The enzymatic assays for ShTPS15 from PI126449 and SlTPS31 from cultivar M82 and the analyses of their products were performed as described in Falara et al. (in press).

Expression analysis

RNA was isolated using TRIzol (Invitrogen, Paisley, UK) according to the manufacturer’s instructions, from different tissues of 4-week-old S. lycopersicum plants. RNA was isolated from leaves, whole stem (stem pieces with trichomes), bald stem (stem pieces with trichomes removed), stem trichomes, root, fruit and flowers. Additionally, RNA was isolated from stem trichomes of 4-week-old S. lycopersicum plants 24 h after spraying with either 1 mM jasmonic acid (Ducheva Biochemicals) in tap water containing 0.05% SilwetL-77, or water and SilwetL-77 alone.

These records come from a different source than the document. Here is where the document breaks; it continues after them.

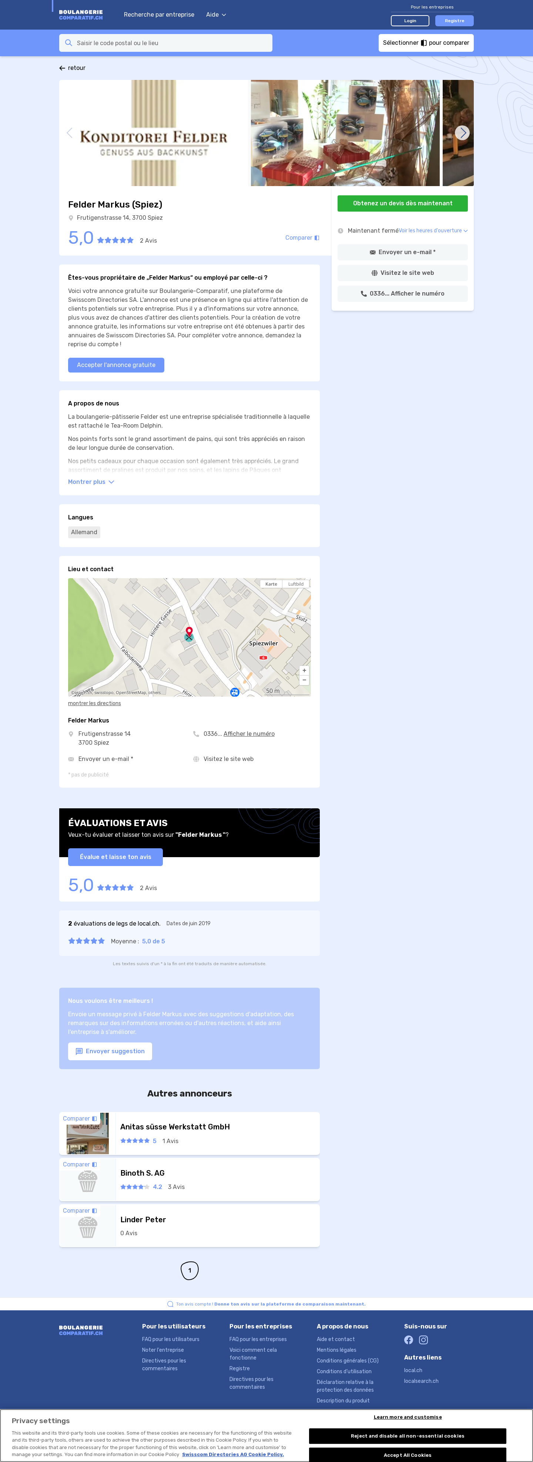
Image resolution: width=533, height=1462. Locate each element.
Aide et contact (336, 1339)
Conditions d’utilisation (344, 1371)
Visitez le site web (229, 758)
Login (410, 20)
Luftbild (296, 584)
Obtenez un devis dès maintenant (403, 203)
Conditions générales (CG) (348, 1361)
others (154, 692)
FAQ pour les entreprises (258, 1339)
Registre (455, 20)
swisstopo (104, 692)
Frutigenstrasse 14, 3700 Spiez (120, 217)
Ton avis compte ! (271, 1304)
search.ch (83, 692)
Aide (216, 14)
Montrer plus (91, 481)
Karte (271, 584)
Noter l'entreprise (163, 1350)
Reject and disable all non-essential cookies (408, 1441)
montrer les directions (94, 703)
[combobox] (172, 43)
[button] (304, 671)
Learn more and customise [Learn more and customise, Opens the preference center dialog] (408, 1422)
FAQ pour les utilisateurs (171, 1339)
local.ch (413, 1370)
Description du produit (343, 1401)
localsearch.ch (421, 1381)
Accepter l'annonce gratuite (116, 364)
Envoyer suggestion (110, 1051)
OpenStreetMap (131, 692)
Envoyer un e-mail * (105, 758)
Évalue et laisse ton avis (115, 856)
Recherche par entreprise (159, 14)
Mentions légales (336, 1350)
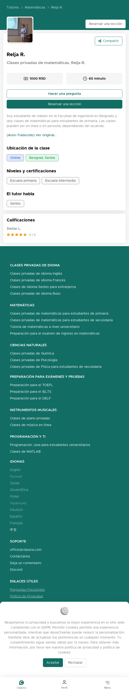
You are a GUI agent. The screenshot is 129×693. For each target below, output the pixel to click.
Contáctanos (20, 556)
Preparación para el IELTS (30, 391)
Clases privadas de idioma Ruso (35, 293)
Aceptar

The RNA was DNase treated (TURBO DNase kit, Ambion) and the quantity determined with a Nanodrop spectrofotometer (ND-1000, Thermo Scientific). First strand cDNA was synthesized from 1.5 μg of total RNA using the RevertAid kit from Fermentas according to the manufacturers’ instructions. For expression analysis the cDNA equivalent of 100 ng RNA was used as template with the SYBR Green PCR qPCR SuperMix UDG (Invitrogen) and 300 nM of each primer and dispersed as 20 μl on a 96-well optical reaction plate (Applied Biosystems). PCRs were performed in the ABI 7500 Real-Time PCR System (Applied Biosystems). The specificity of the reaction was verified by dissociation analysis. Expression of ACTIN (SGN-U579547) was used to normalize and correct for variance in quality of RNA and quantity of input cDNA. Primer pair efficiencies were estimated by analysis of amplification curves of a standard cDNA dilution range. Three biological replicates were analyzed individually and statistical significance was tested by ANOVA.

Results

Sequences of sesquiterpene synthases from Solanum lycopersicum and Solanum habrochaites show high levels of identity

Massive parallel pyrosequencing of the trichome transcriptomes resulted in 195,377 reads from cDNA derived from S. lycopersicum and 182,386 reads from S. habrochaites accession PI127826, both with an average length of 80 nucleotides. About 0.20% of all reads had high sequence similarity to known sesquiterpene synthases for S. lycopersicum versus 0.12% for S. habrochaites reads (Table 1). This resulted in the identification of multiple TPS sequences belonging to the TPS-a clade according to the phylogeny of the plant TPS family (Bohlmann et al. 1998; Chen et al. 2011). Recently we have analyzed the nearly completed genomic sequence of S. lycopersicum, and have identified a total of 44 TPS genes (Falara et al. in press). This analysis also showed that the majority of TPS genes in the tomato genome appear to encode sesquiterpene synthases and most of these putative sesquiterpene synthases belong to the TPS-a clade. In the S. lycopersicum database, transcripts for TPS9 (previously shown to encode germacrene C synthase; van Der Hoeven et al. 2000), TPS12 (previously shown to encode β-caryophyllene/α-humulene synthase; van Der Hoeven et al. 2000), TPS15, TPS16 and TPS17 were identified, as well as low numbers of reads for TPS31 (TPS31 was formerly known as LeVS2 (GenBank: AAG09949.1), but the function of LeVS2 was not established). It was noted that the full-length cDNA of TPS15 has a premature stop at position 228 and is predicted to encode a non-functional protein of 76 amino acids.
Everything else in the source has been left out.